Therefore, these integrative molecular changes challenge some prevailing views that propose repression of E-cadherin or deregulation of a single molecular pathway to be sufficient to explain the tendency of certain cancer types to disseminate over others [38, 44].

Furthermore, the privileged occurrence of EMT in some particular breast cancer molecular subtypes has been reported [45]. Different breast cancer molecular subtypes express differential levels of cadherin family members; E-cadherin, N-cadherin and P-cadherin, and upregulation of mesenchymal markers (e.g. SMA); with N-cadherin gain having the highest influence in determining the EMT phenotype [46].


The Tumour Microenvironment and Metastasis


The tumour microenvironment in invasive breast carcinoma normally represents mechano-biological interface between malignant cells and the components of the surrounding stroma [47]. There are different types and subtypes of cells contributing as pro-metastatic or anti-metastatic regulators.

Fibroblasts are spindly, non-epithelial, non-endothelial and non-inflammatory stromal cells. Their main biological functions in normal tissues are the regulation of epithelial cells differentiation, wound healing, secretion of variety collagens types and they are the main producers of ECM proteases [48]. The close presence of malignant cells and the stromal fibroblast in the same local microenvironment will lead to epigenetic alteration of the latter, where some of the genes regulating cellular proliferation of normal fibroblasts may be affected [49]. This paracrine signalling loop may mutate or silence well-known tumour suppressor genes such as P53 and PTEN within cancer associated fibroblasts (CAFs) [50]. CAFs are obligated by their intrinsic genetics and the epigenetic effects of the adjacent malignant cells to secrete growth factors, chemokines, cytokine, and ECM remodelling enzymes [48]. It also may supress the function of immune T cells [51]. Moreover, CAFs and inflammatory cells promote the upregulation of the transcriptional factors genes SNAIL, SLUG, and ZEB1, factors reported as EMT triggers [39]. Probably one of the fascinating examples of synergism between CAFs and breast cancer cells is podoplanin; a glycoprotein encoded by the PDPN gene and expressed in lymphatic vessels, malignant cells and CAFs. It functions as a booster of cellular motility and reducer of cellular adhesion. Overexpression of podoplanin is significantly correlated with breast cancer aggressiveness. Interestingly, podoplanin overexpression in the invasive front of breast carcinoma is the back-up plan of invasion and metastasis if the pathways of EMT are inhibited or hindered, through remodelling the cytoskeletal structures and forming invasive protrusions: the filopodia [52]. Therefore, this phenomenon illustrates the potent synergism between paracrine signalling from CAFs and epigenetics from malignant cells to invade lymphatic vessels.

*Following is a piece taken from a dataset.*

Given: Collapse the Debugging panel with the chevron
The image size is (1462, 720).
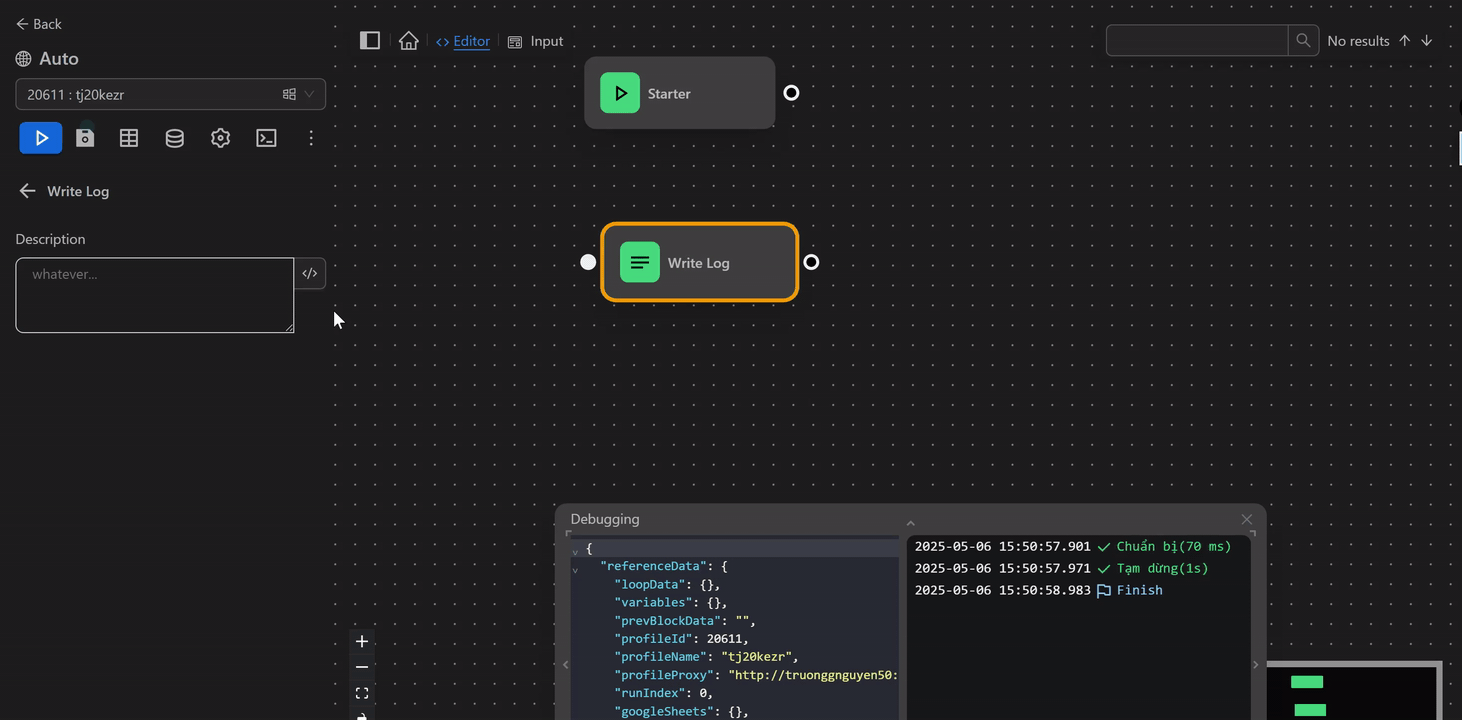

Different phenotypes of lymphocytes and myeloid cells are present in the tumour microenvironment. The presence of T lymphocytes is reported to be associated with good prognosis in the case of Cytotoxic CD8+ memory T cells and CD4+ T helper 1 cells [53]. Cytotoxic CD8+ memory T cells are able to eradicate malignant cells at the invasive front of the tumour. This tumour-cell cytotoxicity is supported by CD4+ T helper 1 cell cytokines; Interleukin-2 (IL-2) and Interferon gamma (IFN-γ), which play crucial roles in the differentiation of naive T cells into memory T cells. The latter cells can fight tumour formation with cytostatic and cytotoxic mechanisms [54]. In contrast to Cytotoxic CD8+ memory T cells, Natural Killer (NK) and Natural Killer T (NKT) cells infiltrate the tumour stroma with no major effects on malignant cells [53].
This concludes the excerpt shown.